MUBI Film Review – A Tiger In Paradise
There’s as moment in A Tiger In Paradise where its subject, Jose Gonzalez, talks about music’s ability to convey mood and atmosphere and how it perhaps isn’t the best vehicle for talking about developments in natural and social sciences. A slightly odd thought, perhaps, but one that sums up the film itself quite nicely: there’s not much in the way of narrative throughline here, but it excels as an intimate portrait of the workings of one man’s mind. It’s quite peculiar but extremely compelling watching.
The film begins with Swedish singer-songwriter Gonzalez – narrating essentially the whole thing himself – talking about his own experience with psychotic breakdowns, which does a pretty good job of letting you know what you’re in for. This is a distinctly subjective film, a journey into his mindset and worldview, with no time for or interest in offering different points of view or keeping a distance from its subject.

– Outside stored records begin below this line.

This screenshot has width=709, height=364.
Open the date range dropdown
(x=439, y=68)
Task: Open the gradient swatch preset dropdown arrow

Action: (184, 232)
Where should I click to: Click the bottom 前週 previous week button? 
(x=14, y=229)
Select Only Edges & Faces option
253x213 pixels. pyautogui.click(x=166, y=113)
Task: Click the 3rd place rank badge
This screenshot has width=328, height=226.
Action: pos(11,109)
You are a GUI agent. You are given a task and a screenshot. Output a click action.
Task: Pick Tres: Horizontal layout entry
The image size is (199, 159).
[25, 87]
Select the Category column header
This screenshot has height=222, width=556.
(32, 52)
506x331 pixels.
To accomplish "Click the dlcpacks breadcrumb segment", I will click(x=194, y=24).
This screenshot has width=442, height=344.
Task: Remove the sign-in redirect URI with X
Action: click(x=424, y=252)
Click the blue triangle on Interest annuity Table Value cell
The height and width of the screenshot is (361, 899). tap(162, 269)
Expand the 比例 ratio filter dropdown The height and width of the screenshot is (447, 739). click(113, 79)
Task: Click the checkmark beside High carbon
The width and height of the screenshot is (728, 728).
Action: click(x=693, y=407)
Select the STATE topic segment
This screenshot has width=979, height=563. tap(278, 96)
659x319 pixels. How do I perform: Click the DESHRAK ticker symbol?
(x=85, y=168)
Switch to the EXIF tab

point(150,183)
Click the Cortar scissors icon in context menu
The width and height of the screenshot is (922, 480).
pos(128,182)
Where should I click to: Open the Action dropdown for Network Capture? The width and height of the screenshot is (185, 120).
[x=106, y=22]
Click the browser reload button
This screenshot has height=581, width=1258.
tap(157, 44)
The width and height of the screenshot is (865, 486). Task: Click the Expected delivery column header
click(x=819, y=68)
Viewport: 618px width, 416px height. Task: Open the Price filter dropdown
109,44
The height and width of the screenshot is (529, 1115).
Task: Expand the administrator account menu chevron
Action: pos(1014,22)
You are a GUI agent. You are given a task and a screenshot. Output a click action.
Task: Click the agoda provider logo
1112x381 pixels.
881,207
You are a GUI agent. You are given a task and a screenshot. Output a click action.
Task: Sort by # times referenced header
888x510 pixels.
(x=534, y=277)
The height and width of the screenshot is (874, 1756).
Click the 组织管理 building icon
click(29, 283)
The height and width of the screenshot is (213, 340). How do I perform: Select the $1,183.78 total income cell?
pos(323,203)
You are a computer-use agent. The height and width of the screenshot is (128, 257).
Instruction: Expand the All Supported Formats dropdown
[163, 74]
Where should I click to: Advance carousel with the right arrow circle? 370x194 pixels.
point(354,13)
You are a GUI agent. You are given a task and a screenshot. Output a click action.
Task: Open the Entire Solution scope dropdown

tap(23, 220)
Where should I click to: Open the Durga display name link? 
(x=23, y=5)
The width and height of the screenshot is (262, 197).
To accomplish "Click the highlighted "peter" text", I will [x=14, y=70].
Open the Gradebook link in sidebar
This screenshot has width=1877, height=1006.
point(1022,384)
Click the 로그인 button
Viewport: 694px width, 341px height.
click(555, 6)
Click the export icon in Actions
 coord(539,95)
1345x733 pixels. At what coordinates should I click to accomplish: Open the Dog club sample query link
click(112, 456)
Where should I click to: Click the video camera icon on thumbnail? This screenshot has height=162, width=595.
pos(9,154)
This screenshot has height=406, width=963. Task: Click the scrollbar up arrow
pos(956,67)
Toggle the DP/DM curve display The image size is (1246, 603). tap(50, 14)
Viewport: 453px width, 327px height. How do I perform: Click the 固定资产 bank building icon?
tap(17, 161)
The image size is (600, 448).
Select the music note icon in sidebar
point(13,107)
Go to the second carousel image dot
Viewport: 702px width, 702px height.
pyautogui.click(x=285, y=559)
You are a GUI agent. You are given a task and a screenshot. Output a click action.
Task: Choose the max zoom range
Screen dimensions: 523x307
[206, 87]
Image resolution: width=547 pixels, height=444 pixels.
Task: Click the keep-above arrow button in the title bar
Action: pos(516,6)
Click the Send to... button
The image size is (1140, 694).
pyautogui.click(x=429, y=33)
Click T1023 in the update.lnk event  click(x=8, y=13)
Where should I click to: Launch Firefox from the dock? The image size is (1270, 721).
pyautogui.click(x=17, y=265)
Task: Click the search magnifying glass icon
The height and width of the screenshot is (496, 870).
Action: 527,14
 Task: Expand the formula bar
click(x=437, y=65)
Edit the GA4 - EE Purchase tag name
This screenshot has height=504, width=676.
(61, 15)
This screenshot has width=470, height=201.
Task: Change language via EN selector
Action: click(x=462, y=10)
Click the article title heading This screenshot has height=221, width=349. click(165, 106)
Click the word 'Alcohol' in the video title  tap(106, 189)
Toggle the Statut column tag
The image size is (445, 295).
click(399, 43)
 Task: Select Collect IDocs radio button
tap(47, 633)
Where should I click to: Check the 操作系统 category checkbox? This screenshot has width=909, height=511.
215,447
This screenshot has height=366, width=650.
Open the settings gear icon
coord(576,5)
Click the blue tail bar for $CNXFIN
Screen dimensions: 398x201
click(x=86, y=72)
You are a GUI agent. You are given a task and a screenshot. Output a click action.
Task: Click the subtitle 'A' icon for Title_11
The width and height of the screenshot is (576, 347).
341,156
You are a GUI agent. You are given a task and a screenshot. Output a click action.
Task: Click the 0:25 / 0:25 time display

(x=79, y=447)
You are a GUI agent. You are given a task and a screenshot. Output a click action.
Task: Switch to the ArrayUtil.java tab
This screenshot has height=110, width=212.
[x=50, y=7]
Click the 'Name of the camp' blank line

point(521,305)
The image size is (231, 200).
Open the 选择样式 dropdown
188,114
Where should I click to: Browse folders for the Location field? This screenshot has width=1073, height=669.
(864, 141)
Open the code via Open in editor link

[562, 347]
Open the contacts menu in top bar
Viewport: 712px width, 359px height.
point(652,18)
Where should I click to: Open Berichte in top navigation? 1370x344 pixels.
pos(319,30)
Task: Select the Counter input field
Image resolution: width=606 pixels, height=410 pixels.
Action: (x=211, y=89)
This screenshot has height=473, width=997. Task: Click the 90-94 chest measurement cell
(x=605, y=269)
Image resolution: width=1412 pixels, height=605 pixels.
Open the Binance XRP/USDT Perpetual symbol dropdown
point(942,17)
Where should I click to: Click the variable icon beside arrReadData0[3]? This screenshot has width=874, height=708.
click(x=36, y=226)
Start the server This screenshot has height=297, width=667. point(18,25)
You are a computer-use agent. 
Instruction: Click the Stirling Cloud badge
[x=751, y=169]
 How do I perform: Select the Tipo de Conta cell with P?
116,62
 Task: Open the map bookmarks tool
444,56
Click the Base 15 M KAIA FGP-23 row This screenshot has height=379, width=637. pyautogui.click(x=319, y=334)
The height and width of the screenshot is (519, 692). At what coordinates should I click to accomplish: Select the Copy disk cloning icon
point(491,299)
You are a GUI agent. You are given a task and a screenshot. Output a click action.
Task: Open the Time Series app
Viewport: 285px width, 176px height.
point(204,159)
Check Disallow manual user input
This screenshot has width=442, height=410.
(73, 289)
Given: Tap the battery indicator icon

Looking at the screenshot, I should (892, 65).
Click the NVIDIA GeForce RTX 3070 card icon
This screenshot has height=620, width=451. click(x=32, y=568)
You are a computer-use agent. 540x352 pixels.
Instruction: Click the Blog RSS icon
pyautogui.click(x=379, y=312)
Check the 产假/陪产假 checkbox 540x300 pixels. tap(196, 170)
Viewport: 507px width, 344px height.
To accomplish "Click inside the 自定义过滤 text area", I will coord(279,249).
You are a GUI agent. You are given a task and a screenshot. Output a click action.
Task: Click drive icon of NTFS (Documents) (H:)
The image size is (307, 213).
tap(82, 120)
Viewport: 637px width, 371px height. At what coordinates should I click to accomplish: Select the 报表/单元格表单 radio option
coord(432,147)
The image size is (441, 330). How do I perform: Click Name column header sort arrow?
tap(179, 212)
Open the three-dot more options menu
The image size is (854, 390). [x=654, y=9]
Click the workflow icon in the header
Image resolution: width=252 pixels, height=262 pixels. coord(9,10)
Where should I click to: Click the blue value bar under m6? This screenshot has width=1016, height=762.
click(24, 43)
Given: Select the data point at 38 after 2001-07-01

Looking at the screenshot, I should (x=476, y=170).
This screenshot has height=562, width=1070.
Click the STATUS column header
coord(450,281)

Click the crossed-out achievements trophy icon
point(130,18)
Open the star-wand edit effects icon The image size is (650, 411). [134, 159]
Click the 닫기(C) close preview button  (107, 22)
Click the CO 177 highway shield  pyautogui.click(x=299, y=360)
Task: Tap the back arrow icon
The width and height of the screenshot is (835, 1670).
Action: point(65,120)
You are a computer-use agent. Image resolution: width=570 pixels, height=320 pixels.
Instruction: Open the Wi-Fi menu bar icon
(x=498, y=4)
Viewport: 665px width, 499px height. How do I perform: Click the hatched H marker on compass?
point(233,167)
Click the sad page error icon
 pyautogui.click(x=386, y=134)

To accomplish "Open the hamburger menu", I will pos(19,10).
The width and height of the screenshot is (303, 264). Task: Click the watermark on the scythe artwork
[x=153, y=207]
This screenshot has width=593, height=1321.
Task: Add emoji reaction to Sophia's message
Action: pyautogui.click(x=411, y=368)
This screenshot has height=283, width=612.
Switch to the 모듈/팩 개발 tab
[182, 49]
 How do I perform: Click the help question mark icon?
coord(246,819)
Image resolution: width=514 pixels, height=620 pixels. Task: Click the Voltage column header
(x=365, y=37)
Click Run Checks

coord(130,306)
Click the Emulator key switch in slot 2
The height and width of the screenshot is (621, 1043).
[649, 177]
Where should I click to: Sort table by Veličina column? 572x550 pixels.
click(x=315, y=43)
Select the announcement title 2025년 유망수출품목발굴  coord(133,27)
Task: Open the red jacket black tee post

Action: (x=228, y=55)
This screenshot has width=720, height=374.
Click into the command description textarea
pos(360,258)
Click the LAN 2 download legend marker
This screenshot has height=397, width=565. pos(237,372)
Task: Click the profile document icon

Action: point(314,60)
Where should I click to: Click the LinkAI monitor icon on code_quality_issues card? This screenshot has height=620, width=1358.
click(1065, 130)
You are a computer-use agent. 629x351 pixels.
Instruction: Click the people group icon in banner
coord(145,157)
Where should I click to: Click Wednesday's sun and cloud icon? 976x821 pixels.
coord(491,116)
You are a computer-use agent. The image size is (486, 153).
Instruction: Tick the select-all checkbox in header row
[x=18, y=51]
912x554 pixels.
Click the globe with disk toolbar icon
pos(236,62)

Which can be both good and bad depending, appropriately enough, on your own point of view. On the one hand it’s fascinating to have such a deep dive into his brain with no distractions, but on the other it might have been interesting to get more of a sense of how Gonzalez’s wife – for example – feels about his various preoccupations. We do get a glimpse of that in a scene where he’s having a casual conversation with her about existential threats to humanity like nuclear winter, where her combined exasperation and amusement briefly get a chance to shine through.
With a greater objectivity we would almost certainly have lost the occasional fantasy sequences that serve to give us more of a sense of how Gonzalez perceives the world, however, and these are as interesting as they are baffling. Seagulls feature a lot, which he says he thought were “surveillance robots” during one of his psychotic episodes, as do people getting stuck in loops to reflect how he gets hung up on ideas.
One later scene is a beautiful Utopian vision that’s abruptly and harshly interrupted, reflecting his uncertainty about the future and bleak outlook on the state of the world. The film as a whole jumps between scenes featuring his lilting, hopeful music and his existential musings on how we’re all probably doomed, occasionally punctuated further by harsh cuts back to his smoothie maker: a reminder of his obsessive health regimen, a product of his determination to never again have another psychotic break.
It’s a very effective portrait of a deeply anxious mind, flitting between the positive and the negative and never quite sure which is which. He talks about wanting to have a good impact on the world through his music and the impossibility of knowing whether what you do will be for good or ill, and the timelapse footage of how humanity has transformed our planet illustrates this particularly clearly. We thought we were making the place habitable for ourselves and transforming it for the better, but it’s impossible to look at the news and think that project was a success.
A Tiger In Paradise ends on a much more optimistic note however, suggesting that Gonzalez has at least partially conquered his anxieties about what the future holds. The story here is a sketch more than anything else, but the end result is a thoroughly arresting trip inside this man’s head. And in the 2023 canon of journeys to the centre of the mind, it’s certainly a heck of a lot less stressful than Beau Is Afraid. Less than half the length too.
★★★★
A Tiger In Paradise is streaming on MUBI from Friday 8th December.